WHAT YOU ARE ASKED TO DO: Print each entry exactly, all the way through.

DATA RECORDS:
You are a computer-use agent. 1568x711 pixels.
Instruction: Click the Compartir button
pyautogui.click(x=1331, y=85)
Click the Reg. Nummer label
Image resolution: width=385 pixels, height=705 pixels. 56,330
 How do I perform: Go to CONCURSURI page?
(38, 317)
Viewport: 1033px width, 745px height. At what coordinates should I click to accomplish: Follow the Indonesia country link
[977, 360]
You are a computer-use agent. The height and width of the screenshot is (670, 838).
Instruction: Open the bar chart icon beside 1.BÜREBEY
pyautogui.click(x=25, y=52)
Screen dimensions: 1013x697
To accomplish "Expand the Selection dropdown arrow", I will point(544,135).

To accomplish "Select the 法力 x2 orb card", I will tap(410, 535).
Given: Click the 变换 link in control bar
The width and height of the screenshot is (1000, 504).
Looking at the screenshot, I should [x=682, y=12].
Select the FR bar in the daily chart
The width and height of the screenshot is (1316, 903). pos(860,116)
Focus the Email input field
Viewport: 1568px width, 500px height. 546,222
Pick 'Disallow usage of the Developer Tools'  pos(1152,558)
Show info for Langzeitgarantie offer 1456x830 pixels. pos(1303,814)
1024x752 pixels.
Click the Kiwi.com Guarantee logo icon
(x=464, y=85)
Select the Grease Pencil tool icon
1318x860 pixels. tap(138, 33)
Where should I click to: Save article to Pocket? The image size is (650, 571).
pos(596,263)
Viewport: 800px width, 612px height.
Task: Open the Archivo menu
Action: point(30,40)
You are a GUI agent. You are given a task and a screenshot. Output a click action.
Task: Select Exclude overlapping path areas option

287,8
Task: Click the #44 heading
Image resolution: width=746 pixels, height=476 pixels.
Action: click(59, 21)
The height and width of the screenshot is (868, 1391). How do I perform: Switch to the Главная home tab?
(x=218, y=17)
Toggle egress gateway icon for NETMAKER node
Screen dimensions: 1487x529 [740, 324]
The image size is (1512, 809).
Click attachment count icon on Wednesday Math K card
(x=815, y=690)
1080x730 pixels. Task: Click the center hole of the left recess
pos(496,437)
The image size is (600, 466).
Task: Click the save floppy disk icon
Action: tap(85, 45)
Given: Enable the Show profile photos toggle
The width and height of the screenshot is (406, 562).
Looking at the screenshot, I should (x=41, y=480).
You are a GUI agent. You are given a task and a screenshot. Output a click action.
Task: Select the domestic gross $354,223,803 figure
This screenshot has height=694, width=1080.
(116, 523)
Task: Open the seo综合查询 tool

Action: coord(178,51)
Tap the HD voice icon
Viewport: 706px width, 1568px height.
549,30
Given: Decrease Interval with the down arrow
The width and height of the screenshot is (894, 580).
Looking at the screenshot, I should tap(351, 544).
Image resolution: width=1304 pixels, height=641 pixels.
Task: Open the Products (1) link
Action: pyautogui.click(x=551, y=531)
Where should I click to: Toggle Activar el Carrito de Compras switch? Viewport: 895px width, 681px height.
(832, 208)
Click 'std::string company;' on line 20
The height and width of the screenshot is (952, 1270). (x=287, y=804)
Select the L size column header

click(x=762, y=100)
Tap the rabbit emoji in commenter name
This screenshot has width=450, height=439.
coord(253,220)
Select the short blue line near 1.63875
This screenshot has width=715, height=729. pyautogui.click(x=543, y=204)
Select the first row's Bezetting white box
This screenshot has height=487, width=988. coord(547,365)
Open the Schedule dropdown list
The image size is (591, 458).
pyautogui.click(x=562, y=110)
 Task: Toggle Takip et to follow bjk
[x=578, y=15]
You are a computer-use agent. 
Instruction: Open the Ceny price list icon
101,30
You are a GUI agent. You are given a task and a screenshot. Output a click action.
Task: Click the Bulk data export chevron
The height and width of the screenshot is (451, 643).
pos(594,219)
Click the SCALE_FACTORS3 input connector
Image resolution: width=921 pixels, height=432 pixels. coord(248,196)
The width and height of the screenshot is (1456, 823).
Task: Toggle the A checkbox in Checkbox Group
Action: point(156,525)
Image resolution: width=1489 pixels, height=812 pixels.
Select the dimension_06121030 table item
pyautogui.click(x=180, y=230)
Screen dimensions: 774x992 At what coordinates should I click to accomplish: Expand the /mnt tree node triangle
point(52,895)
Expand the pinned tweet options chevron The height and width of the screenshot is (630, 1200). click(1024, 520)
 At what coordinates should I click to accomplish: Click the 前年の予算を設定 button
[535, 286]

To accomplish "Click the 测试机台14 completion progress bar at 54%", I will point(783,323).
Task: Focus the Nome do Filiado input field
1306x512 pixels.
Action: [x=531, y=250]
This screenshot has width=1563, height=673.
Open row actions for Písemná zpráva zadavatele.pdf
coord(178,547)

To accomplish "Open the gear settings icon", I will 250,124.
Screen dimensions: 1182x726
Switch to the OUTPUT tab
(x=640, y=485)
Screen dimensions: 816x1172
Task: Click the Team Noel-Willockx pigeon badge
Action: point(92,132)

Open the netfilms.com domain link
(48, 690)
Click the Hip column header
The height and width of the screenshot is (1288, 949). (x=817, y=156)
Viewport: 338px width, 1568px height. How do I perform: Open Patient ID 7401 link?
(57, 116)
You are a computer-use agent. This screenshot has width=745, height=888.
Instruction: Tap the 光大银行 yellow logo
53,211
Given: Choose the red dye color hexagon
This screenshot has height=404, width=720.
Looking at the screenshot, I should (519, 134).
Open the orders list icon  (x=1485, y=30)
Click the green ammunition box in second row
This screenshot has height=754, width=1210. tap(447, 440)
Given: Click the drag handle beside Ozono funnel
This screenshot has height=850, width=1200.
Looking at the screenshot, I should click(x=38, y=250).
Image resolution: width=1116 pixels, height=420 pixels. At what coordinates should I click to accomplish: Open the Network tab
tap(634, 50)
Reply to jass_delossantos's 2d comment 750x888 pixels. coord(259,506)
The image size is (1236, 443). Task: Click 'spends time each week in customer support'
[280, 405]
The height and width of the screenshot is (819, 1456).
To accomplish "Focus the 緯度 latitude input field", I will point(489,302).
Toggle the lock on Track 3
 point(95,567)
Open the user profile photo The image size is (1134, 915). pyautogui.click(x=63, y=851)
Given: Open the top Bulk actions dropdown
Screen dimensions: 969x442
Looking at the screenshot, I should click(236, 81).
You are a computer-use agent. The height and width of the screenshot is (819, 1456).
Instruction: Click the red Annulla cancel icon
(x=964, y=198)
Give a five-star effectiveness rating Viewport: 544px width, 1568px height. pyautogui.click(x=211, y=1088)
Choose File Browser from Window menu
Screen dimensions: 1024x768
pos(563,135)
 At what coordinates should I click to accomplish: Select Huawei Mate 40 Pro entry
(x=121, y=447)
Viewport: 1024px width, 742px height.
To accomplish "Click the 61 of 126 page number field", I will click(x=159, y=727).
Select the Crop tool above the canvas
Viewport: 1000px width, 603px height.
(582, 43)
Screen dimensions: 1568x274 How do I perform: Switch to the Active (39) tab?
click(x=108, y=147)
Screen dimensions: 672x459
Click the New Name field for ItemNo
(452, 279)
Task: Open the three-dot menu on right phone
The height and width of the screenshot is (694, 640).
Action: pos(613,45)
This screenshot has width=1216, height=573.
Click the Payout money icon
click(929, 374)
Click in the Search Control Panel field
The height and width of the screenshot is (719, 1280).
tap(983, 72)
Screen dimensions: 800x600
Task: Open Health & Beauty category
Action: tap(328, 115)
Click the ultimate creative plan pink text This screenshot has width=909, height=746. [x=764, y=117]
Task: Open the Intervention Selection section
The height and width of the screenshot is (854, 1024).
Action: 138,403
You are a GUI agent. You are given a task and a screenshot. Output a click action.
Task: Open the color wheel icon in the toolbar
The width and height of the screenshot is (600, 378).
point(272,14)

TASK OUTPUT:
You are a computer-use agent. 1568x711 pixels.
Instruction: Click the Compartir button
pyautogui.click(x=1331, y=85)
Click the Reg. Nummer label
Image resolution: width=385 pixels, height=705 pixels. 56,330
 How do I perform: Go to CONCURSURI page?
(38, 317)
Viewport: 1033px width, 745px height. At what coordinates should I click to accomplish: Follow the Indonesia country link
[977, 360]
You are a computer-use agent. The height and width of the screenshot is (670, 838).
Instruction: Open the bar chart icon beside 1.BÜREBEY
pyautogui.click(x=25, y=52)
Screen dimensions: 1013x697
To accomplish "Expand the Selection dropdown arrow", I will point(544,135).

To accomplish "Select the 法力 x2 orb card", I will tap(410, 535).
Given: Click the 变换 link in control bar
The width and height of the screenshot is (1000, 504).
Looking at the screenshot, I should [x=682, y=12].
Select the FR bar in the daily chart
The width and height of the screenshot is (1316, 903). pos(860,116)
Focus the Email input field
Viewport: 1568px width, 500px height. 546,222
Pick 'Disallow usage of the Developer Tools'  pos(1152,558)
Show info for Langzeitgarantie offer 1456x830 pixels. pos(1303,814)
1024x752 pixels.
Click the Kiwi.com Guarantee logo icon
(x=464, y=85)
Select the Grease Pencil tool icon
1318x860 pixels. tap(138, 33)
Where should I click to: Save article to Pocket? The image size is (650, 571).
pos(596,263)
Viewport: 800px width, 612px height.
Task: Open the Archivo menu
Action: point(30,40)
You are a GUI agent. You are given a task and a screenshot. Output a click action.
Task: Select Exclude overlapping path areas option

287,8
Task: Click the #44 heading
Image resolution: width=746 pixels, height=476 pixels.
Action: click(59, 21)
The height and width of the screenshot is (868, 1391). How do I perform: Switch to the Главная home tab?
(x=218, y=17)
Toggle egress gateway icon for NETMAKER node
Screen dimensions: 1487x529 [740, 324]
The image size is (1512, 809).
Click attachment count icon on Wednesday Math K card
(x=815, y=690)
1080x730 pixels. Task: Click the center hole of the left recess
pos(496,437)
The image size is (600, 466).
Task: Click the save floppy disk icon
Action: tap(85, 45)
Given: Enable the Show profile photos toggle
The width and height of the screenshot is (406, 562).
Looking at the screenshot, I should (x=41, y=480).
You are a GUI agent. You are given a task and a screenshot. Output a click action.
Task: Select the domestic gross $354,223,803 figure
This screenshot has height=694, width=1080.
(116, 523)
Task: Open the seo综合查询 tool

Action: coord(178,51)
Tap the HD voice icon
Viewport: 706px width, 1568px height.
549,30
Given: Decrease Interval with the down arrow
The width and height of the screenshot is (894, 580).
Looking at the screenshot, I should tap(351, 544).
Image resolution: width=1304 pixels, height=641 pixels.
Task: Open the Products (1) link
Action: pyautogui.click(x=551, y=531)
Where should I click to: Toggle Activar el Carrito de Compras switch? Viewport: 895px width, 681px height.
(832, 208)
Click 'std::string company;' on line 20
The height and width of the screenshot is (952, 1270). (x=287, y=804)
Select the L size column header

click(x=762, y=100)
Tap the rabbit emoji in commenter name
This screenshot has width=450, height=439.
coord(253,220)
Select the short blue line near 1.63875
This screenshot has width=715, height=729. pyautogui.click(x=543, y=204)
Select the first row's Bezetting white box
This screenshot has height=487, width=988. coord(547,365)
Open the Schedule dropdown list
The image size is (591, 458).
pyautogui.click(x=562, y=110)
 Task: Toggle Takip et to follow bjk
[x=578, y=15]
You are a computer-use agent. 
Instruction: Open the Ceny price list icon
101,30
You are a GUI agent. You are given a task and a screenshot. Output a click action.
Task: Click the Bulk data export chevron
The height and width of the screenshot is (451, 643).
pos(594,219)
Click the SCALE_FACTORS3 input connector
Image resolution: width=921 pixels, height=432 pixels. coord(248,196)
The width and height of the screenshot is (1456, 823).
Task: Toggle the A checkbox in Checkbox Group
Action: point(156,525)
Image resolution: width=1489 pixels, height=812 pixels.
Select the dimension_06121030 table item
pyautogui.click(x=180, y=230)
Screen dimensions: 774x992 At what coordinates should I click to accomplish: Expand the /mnt tree node triangle
point(52,895)
Expand the pinned tweet options chevron The height and width of the screenshot is (630, 1200). click(1024, 520)
 At what coordinates should I click to accomplish: Click the 前年の予算を設定 button
[535, 286]

To accomplish "Click the 测试机台14 completion progress bar at 54%", I will point(783,323).
Task: Focus the Nome do Filiado input field
1306x512 pixels.
Action: [x=531, y=250]
This screenshot has width=1563, height=673.
Open row actions for Písemná zpráva zadavatele.pdf
coord(178,547)

To accomplish "Open the gear settings icon", I will 250,124.
Screen dimensions: 1182x726
Switch to the OUTPUT tab
(x=640, y=485)
Screen dimensions: 816x1172
Task: Click the Team Noel-Willockx pigeon badge
Action: point(92,132)

Open the netfilms.com domain link
(48, 690)
Click the Hip column header
The height and width of the screenshot is (1288, 949). (x=817, y=156)
Viewport: 338px width, 1568px height. How do I perform: Open Patient ID 7401 link?
(57, 116)
You are a computer-use agent. This screenshot has width=745, height=888.
Instruction: Tap the 光大银行 yellow logo
53,211
Given: Choose the red dye color hexagon
This screenshot has height=404, width=720.
Looking at the screenshot, I should (519, 134).
Open the orders list icon  (x=1485, y=30)
Click the green ammunition box in second row
This screenshot has height=754, width=1210. tap(447, 440)
Given: Click the drag handle beside Ozono funnel
This screenshot has height=850, width=1200.
Looking at the screenshot, I should click(x=38, y=250).
Image resolution: width=1116 pixels, height=420 pixels. At what coordinates should I click to accomplish: Open the Network tab
tap(634, 50)
Reply to jass_delossantos's 2d comment 750x888 pixels. coord(259,506)
The image size is (1236, 443). Task: Click 'spends time each week in customer support'
[280, 405]
The height and width of the screenshot is (819, 1456).
To accomplish "Focus the 緯度 latitude input field", I will point(489,302).
Toggle the lock on Track 3
 point(95,567)
Open the user profile photo The image size is (1134, 915). pyautogui.click(x=63, y=851)
Given: Open the top Bulk actions dropdown
Screen dimensions: 969x442
Looking at the screenshot, I should click(236, 81).
You are a computer-use agent. The height and width of the screenshot is (819, 1456).
Instruction: Click the red Annulla cancel icon
(x=964, y=198)
Give a five-star effectiveness rating Viewport: 544px width, 1568px height. pyautogui.click(x=211, y=1088)
Choose File Browser from Window menu
Screen dimensions: 1024x768
pos(563,135)
 At what coordinates should I click to accomplish: Select Huawei Mate 40 Pro entry
(x=121, y=447)
Viewport: 1024px width, 742px height.
To accomplish "Click the 61 of 126 page number field", I will click(x=159, y=727).
Select the Crop tool above the canvas
Viewport: 1000px width, 603px height.
(582, 43)
Screen dimensions: 1568x274 How do I perform: Switch to the Active (39) tab?
click(x=108, y=147)
Screen dimensions: 672x459
Click the New Name field for ItemNo
(452, 279)
Task: Open the three-dot menu on right phone
The height and width of the screenshot is (694, 640).
Action: pos(613,45)
This screenshot has width=1216, height=573.
Click the Payout money icon
click(929, 374)
Click in the Search Control Panel field
The height and width of the screenshot is (719, 1280).
tap(983, 72)
Screen dimensions: 800x600
Task: Open Health & Beauty category
Action: tap(328, 115)
Click the ultimate creative plan pink text This screenshot has width=909, height=746. [x=764, y=117]
Task: Open the Intervention Selection section
The height and width of the screenshot is (854, 1024).
Action: 138,403
You are a GUI agent. You are given a task and a screenshot. Output a click action.
Task: Open the color wheel icon in the toolbar
The width and height of the screenshot is (600, 378).
point(272,14)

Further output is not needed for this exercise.